Indian American Sureel (Aalok Mehta) leads a secret life, pretending to be a pre-med student when, in reality, he has spent four years in college pursuing music. The deception is all for the benefit of his intractably traditional father (Paresh Rawal), who wants to dictate his entire life, from future career to arranged wife. Sureel falls in love with dance student Maya (Sheetal Sheth), who's a lovely exception to his erstwhile white-girl rule. Despite the obstructions created by their backgrounds and families, these two are determined to make real their dreams.
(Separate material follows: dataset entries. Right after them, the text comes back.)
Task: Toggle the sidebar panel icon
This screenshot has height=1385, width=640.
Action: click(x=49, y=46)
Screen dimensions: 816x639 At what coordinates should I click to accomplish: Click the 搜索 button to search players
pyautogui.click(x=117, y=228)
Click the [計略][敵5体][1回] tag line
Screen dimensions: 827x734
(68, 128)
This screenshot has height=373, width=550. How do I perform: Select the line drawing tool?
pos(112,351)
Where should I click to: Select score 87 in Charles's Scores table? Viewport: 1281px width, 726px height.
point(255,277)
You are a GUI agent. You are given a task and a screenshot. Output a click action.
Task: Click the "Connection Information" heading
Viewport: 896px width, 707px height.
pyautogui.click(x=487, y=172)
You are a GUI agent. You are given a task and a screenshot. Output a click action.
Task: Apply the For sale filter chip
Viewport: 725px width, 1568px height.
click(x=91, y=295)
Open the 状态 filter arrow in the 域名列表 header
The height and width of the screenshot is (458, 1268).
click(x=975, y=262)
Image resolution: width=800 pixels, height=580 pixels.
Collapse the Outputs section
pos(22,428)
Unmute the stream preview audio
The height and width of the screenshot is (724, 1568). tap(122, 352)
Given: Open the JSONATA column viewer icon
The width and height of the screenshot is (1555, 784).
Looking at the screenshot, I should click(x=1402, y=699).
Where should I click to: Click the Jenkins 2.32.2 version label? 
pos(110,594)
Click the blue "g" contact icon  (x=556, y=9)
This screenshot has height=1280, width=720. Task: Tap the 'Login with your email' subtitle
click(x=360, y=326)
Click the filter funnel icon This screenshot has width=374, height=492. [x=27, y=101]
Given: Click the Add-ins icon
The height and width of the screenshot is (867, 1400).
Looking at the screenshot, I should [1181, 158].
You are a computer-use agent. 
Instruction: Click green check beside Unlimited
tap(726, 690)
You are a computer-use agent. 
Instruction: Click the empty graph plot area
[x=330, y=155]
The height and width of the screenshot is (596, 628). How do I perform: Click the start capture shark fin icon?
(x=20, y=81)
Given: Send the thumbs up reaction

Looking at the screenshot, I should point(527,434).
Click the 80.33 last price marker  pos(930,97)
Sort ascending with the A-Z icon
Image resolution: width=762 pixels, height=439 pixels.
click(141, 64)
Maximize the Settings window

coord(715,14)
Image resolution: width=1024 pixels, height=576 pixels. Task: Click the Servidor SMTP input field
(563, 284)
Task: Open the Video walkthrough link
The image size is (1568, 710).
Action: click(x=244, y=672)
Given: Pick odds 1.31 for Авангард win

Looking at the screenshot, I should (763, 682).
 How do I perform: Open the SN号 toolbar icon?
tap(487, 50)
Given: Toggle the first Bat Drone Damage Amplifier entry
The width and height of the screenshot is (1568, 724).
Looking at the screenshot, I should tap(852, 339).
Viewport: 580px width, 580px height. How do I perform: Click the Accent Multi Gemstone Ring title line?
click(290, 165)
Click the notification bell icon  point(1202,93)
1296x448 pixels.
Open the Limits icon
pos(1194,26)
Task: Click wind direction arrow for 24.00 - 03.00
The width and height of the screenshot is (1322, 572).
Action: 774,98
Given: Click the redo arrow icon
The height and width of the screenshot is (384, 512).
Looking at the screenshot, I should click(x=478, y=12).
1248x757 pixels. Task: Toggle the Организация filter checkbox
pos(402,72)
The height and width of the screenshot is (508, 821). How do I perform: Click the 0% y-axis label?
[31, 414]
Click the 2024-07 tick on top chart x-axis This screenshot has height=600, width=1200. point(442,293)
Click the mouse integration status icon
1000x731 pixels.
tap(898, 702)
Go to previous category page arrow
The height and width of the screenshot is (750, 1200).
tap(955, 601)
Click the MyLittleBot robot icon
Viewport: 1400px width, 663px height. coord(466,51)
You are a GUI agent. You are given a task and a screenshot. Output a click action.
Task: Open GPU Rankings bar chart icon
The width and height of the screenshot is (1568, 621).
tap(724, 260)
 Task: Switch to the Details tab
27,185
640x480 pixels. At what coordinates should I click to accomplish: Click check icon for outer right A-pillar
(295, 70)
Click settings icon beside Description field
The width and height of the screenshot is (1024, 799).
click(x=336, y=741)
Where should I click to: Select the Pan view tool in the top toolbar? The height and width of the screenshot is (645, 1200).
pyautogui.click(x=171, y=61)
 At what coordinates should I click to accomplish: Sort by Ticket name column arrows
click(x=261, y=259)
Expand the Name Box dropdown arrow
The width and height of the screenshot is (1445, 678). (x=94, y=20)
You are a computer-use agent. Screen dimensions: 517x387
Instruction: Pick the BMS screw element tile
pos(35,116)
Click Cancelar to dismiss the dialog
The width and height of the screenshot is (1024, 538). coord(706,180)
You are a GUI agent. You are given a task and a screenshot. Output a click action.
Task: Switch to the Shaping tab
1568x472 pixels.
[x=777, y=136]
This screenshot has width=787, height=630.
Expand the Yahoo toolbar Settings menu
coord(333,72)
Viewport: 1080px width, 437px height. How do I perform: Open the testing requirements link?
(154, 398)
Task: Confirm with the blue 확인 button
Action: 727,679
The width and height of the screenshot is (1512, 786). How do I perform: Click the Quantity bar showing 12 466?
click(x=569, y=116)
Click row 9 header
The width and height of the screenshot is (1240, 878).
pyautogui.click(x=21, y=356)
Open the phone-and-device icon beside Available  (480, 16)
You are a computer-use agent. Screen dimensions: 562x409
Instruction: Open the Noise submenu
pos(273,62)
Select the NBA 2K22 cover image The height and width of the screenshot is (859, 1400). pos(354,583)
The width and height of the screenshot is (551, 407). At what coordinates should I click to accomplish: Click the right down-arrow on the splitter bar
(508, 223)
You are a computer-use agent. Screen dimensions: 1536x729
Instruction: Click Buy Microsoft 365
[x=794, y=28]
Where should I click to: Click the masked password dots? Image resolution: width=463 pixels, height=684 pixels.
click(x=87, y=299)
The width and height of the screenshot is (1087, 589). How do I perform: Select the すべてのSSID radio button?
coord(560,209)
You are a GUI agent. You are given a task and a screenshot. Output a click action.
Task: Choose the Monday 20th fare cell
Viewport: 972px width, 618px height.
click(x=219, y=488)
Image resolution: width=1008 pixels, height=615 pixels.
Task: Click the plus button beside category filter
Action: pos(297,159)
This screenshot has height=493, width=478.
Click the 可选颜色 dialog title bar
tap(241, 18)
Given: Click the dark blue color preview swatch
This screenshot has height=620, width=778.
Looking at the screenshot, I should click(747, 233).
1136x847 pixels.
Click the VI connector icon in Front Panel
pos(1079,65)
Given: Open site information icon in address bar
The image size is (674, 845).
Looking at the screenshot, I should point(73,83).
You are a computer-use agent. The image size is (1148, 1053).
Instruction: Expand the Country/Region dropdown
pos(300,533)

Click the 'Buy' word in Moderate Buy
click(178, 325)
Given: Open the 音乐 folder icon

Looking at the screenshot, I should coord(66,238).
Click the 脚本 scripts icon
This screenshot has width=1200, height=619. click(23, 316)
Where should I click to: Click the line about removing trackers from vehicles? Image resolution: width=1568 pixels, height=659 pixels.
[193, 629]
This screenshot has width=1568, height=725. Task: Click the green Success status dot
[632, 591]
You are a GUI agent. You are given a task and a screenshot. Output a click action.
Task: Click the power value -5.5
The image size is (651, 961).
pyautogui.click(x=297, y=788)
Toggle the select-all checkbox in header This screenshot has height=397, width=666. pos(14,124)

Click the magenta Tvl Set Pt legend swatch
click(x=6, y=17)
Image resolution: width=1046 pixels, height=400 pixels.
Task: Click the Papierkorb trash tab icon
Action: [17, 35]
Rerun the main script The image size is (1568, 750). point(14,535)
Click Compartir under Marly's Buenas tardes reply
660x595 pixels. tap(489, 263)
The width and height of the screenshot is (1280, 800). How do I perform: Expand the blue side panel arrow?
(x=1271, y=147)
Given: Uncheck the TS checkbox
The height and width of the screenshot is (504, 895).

"It's an Indian Jazz Singer," an estimable colleague hissed into my ear, and that pretty much nails American Chai. Writer-director Anurag Mehta is obviously compassionate about this tale of cultures and generations clashing. It opens on a comic high, with Sureel describing the bizarreness of his childhood as the only Indian boy in a New Jersey suburb and his humorously combative relationship with Dad. (Rawal has some laugh-out-loud moments as this most humorless and bigoted of patriarchs, and is the best thing in the film. Bharti Desai, as Mom, is a funny, querulously obedient match for him.) There are piquant observations about traditional Indian sexual modesty and Bollywood films (with their ubiquitous musical numbers). But, largely due to some script weaknesses and the casting of the director's brother, the film trails off into inconsequentiality. Aalok Mehta is competent and has a (very) low-key appeal, but lacks a real performer's drive and temperament to make you truly identify with Sureel. He only comes alive in those moments when he's singing (and the songs, which he wrote, are often good folk-tinged rock). But there are too many dewy moments and conversations between him and Maya, in which they actually say things like "I want to make real my dreams," and related, ingenuous corn. However, it's a sweet affair, all right, with the two staring at each other with matching huge eyes, rather like adorable cartoon forest creatures. Sheth, with her unjustly luxuriant eyelashes and graceful dancing, is as lovely a female presence as any on the screen today. Aasif Mandvi brings quirky, downtown comic skills to the role of a goofy friend, which is a welcome contrast to the gross Middle Eastern racial caricature he plays in the current Broadway revival of Oklahoma!.